### What to produce:
From the entries below, copy each line in which the word "Toggle" occurs.

[Extracted records]
----------

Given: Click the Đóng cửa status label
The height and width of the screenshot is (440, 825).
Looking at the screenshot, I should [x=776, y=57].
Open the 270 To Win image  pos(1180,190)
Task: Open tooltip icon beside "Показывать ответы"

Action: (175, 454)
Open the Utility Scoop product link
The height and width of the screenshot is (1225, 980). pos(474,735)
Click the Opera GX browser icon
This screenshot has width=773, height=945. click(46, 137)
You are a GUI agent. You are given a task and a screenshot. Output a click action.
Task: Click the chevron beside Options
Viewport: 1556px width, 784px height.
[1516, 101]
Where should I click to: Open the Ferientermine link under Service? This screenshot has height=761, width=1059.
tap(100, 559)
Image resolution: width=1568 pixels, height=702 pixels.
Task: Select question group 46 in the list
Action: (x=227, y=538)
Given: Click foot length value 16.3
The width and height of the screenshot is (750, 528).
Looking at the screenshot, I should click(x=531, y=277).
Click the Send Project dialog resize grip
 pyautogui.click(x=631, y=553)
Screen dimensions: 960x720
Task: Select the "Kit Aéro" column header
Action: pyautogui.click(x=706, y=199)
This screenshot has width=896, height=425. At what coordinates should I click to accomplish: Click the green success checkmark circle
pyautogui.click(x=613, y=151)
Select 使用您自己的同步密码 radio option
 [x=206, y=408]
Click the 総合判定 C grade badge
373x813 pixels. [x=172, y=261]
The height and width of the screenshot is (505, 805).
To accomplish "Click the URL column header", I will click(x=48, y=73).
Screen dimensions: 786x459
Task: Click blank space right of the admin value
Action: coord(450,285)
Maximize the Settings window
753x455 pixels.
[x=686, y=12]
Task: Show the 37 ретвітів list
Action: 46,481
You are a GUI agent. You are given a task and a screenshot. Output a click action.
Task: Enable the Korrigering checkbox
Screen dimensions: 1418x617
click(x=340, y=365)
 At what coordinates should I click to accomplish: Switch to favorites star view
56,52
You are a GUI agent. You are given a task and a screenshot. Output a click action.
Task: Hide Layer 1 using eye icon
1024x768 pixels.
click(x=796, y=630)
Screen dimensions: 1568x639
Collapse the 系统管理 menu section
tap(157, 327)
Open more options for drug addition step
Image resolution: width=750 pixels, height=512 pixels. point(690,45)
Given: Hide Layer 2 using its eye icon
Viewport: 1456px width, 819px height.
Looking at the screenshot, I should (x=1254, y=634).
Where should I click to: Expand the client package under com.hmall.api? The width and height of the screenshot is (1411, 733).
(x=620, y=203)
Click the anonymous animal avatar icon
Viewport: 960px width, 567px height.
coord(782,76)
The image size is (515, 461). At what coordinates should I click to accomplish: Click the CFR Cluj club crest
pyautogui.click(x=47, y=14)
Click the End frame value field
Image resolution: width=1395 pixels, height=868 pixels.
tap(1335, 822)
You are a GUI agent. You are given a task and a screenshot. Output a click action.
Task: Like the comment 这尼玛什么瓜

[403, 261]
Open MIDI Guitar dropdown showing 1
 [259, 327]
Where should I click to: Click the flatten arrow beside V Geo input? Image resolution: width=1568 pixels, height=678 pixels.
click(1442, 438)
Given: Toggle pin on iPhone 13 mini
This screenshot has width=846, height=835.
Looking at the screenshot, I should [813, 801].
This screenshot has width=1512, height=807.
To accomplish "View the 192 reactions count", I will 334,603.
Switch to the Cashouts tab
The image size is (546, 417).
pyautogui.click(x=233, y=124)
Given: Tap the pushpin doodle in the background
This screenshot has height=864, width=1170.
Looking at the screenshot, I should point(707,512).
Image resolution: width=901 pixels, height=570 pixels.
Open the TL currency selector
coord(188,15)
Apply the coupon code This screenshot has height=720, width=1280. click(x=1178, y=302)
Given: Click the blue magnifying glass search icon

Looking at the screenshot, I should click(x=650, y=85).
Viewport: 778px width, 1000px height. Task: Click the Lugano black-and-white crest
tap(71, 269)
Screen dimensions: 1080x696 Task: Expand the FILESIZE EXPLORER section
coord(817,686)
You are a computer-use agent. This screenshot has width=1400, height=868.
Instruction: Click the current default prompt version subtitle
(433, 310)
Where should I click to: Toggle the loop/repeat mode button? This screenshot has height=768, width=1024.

----------

### Task answer:
Given: Toggle pin on iPhone 13 mini
Where should I click to: Toggle the loop/repeat mode button? This screenshot has height=768, width=1024.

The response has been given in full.